> [Extracted text]
---------------

TLDR; Cancer is a byproduct of dissociated cells self-replicating undetectably, and our sophisticated immune system has been unable to find a solution for it in 200+ million years of evolution, nor have we found a great solution for it. We will inevitably face the same problem, even in aligned systems, with "thought cancers" when we start deploying autonomous humanoid drones that build other drones, and will have no good solution for it. This fundamental property of autonomous multi-agent systems contributes significantly to long-term x-risk associated with AGI/ASI systems.
What is Cancer?
Cancer in organic life occurs when mutations in DNA cause some cells to dissociate from cooperative goals. Most of the time, our immune system is able to discover and destroy such cells. If you wait long enough however, you'll find a cell that mutates in a way that avoids detection by the immune system while growing uncontrollably. The immune system doesn't target cancer cells when this happens because it's unable to distinguish them from normal cells. These specific instances of dissociation are what cause the death of ~10 million humans every year (~15% of all deaths).
Why is it relevant in Autonomous Swarms?
One of the best ways to unlock the exponential gains of AGI and substantially increase world GDP is to deploy swarms of multi-agent humanoid drones building critical infrastructure such as datacenters, dams, solar farms, nuclear fusion plants, roads, buildings, etc. Such swarms, due to their generality, will also be capable of building other humanoid robots.

---------------

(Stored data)
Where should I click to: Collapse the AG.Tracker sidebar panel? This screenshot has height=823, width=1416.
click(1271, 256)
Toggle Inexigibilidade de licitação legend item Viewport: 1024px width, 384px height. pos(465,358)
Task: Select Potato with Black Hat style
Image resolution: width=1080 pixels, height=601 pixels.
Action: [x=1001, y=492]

---------------

> [Complete the following]
[A] In the essay on cancer and autonomous swarms, reproduce the passage from "What is Cancer?" up to and including "in Autonomous Swarms?", substituting "defense system" for "immune system".
[B] Answer these from the essay on cancer and autonomous swarms:
(i) About how many humans does cancer kill each year?
(ii) For how many years of evolution has the immune system failed to find a solution to cancer?
(iii) Besides critical infrastructure, what will the humanoid drone swarms also be capable of building?
[C] Extend the essay on cancer and autonomous swarms, starting after its final sentence.

> [Per-task answers]
[A]
What is Cancer?
Cancer in organic life occurs when mutations in DNA cause some cells to dissociate from cooperative goals. Most of the time, our defense system is able to discover and destroy such cells. If you wait long enough however, you'll find a cell that mutates in a way that avoids detection by the defense system while growing uncontrollably. The defense system doesn't target cancer cells when this happens because it's unable to distinguish them from normal cells. These specific instances of dissociation are what cause the death of ~10 million humans every year (~15% of all deaths).
Why is it relevant in Autonomous Swarms?

[B]
(i) About 10 million humans, roughly 15% of all deaths.
(ii) 200+ million years.
(iii) Other humanoid robots.

[C]
One can view each individual humanoid robot in an autonomous swarm as a cell in a body, working with its collective to achieve a common goal. In any such multi-agent system, I conjecture that it is inevitable that some units would eventually dissociate from the collective goal in a way that avoids detection from its "immune system", which can be viewed as an anti-entropy process. If after dissociation, the individual unit has the ability to replicate itself, then the goal of the entire system would be at risk due to eventual resource starvation.
How could thought cancer occur in the real world?
Dissociation can occur in multiple ways.
- Out of Distribution Sensory Input: If the drone encounters sensory inputs that are far from its operating distribution, that could result in a chain of thoughts that corrupt its goal in a way that's undetectable. This might be benign most of the time, but at some point it would become contagious with the drone being able to undetectably affect the goals of neighboring drones until the entire system is compromised.
- Data Corruption: This is what happens in the human body. If, for some reason, the blueprint a humanoid robot uses to replicate itself is corrupted, then it could create unsafe humanoid robots that bypass safety mechanisms while avoiding detection.
- Long Running Processes: If a drone is not garbage collected or reset after a certain period of time, it could eventually unroll a trajectory of thought that corrupts its goal resulting in dissociation.
- Adversarial Injection: Humans or competing systems (e.g from other countries) could launch cyber attacks silently compromising and dissociating systems using specific prompting methods. This is likely a subset of out of distribution sensory input.
There are likely several other unpredictable ways in which individual swarms could dissociate.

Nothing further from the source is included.